- Work to be completed: Reproduce each line of the listing below without changing anything.

- Rows from a dataset:
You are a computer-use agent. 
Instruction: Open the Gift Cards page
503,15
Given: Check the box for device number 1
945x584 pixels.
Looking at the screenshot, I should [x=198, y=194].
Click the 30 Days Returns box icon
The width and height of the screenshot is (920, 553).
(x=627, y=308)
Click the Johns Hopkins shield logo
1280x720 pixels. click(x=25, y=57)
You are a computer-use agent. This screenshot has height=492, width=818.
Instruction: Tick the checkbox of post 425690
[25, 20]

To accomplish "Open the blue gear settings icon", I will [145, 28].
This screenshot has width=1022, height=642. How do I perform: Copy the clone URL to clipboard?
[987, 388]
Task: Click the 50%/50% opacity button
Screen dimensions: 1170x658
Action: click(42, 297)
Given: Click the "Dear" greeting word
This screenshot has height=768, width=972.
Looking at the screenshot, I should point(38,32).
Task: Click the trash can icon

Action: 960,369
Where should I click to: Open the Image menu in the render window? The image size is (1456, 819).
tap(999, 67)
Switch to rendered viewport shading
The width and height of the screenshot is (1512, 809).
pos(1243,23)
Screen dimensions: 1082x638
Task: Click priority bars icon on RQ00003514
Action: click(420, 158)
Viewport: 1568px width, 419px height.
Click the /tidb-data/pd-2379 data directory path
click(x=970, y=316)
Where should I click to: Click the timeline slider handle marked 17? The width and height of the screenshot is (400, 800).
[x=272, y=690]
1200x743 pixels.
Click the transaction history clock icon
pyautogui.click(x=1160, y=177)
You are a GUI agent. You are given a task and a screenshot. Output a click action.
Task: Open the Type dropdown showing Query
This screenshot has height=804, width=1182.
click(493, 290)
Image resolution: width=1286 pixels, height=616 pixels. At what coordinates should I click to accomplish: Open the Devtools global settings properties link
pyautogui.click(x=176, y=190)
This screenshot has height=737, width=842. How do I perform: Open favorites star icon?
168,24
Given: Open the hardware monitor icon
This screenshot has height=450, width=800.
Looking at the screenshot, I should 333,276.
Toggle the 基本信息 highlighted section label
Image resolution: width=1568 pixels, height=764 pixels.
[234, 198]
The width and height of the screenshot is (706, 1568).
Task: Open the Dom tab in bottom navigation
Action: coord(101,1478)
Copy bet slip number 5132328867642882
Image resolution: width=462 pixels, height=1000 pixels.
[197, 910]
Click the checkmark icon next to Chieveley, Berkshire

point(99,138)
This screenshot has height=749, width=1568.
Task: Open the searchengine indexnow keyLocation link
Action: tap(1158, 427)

- Exercise result:
You are a computer-use agent. 
Instruction: Open the Gift Cards page
503,15
Given: Check the box for device number 1
945x584 pixels.
Looking at the screenshot, I should [x=198, y=194].
Click the 30 Days Returns box icon
The width and height of the screenshot is (920, 553).
(x=627, y=308)
Click the Johns Hopkins shield logo
1280x720 pixels. click(x=25, y=57)
You are a computer-use agent. This screenshot has height=492, width=818.
Instruction: Tick the checkbox of post 425690
[25, 20]

To accomplish "Open the blue gear settings icon", I will [145, 28].
This screenshot has width=1022, height=642. How do I perform: Copy the clone URL to clipboard?
[987, 388]
Task: Click the 50%/50% opacity button
Screen dimensions: 1170x658
Action: click(42, 297)
Given: Click the "Dear" greeting word
This screenshot has height=768, width=972.
Looking at the screenshot, I should point(38,32).
Task: Click the trash can icon

Action: 960,369
Where should I click to: Open the Image menu in the render window? The image size is (1456, 819).
tap(999, 67)
Switch to rendered viewport shading
The width and height of the screenshot is (1512, 809).
pos(1243,23)
Screen dimensions: 1082x638
Task: Click priority bars icon on RQ00003514
Action: click(420, 158)
Viewport: 1568px width, 419px height.
Click the /tidb-data/pd-2379 data directory path
click(x=970, y=316)
Where should I click to: Click the timeline slider handle marked 17? The width and height of the screenshot is (400, 800).
[x=272, y=690]
1200x743 pixels.
Click the transaction history clock icon
pyautogui.click(x=1160, y=177)
You are a GUI agent. You are given a task and a screenshot. Output a click action.
Task: Open the Type dropdown showing Query
This screenshot has height=804, width=1182.
click(493, 290)
Image resolution: width=1286 pixels, height=616 pixels. At what coordinates should I click to accomplish: Open the Devtools global settings properties link
pyautogui.click(x=176, y=190)
This screenshot has height=737, width=842. How do I perform: Open favorites star icon?
168,24
Given: Open the hardware monitor icon
This screenshot has height=450, width=800.
Looking at the screenshot, I should 333,276.
Toggle the 基本信息 highlighted section label
Image resolution: width=1568 pixels, height=764 pixels.
[234, 198]
The width and height of the screenshot is (706, 1568).
Task: Open the Dom tab in bottom navigation
Action: coord(101,1478)
Copy bet slip number 5132328867642882
Image resolution: width=462 pixels, height=1000 pixels.
[197, 910]
Click the checkmark icon next to Chieveley, Berkshire

point(99,138)
This screenshot has height=749, width=1568.
Task: Open the searchengine indexnow keyLocation link
Action: tap(1158, 427)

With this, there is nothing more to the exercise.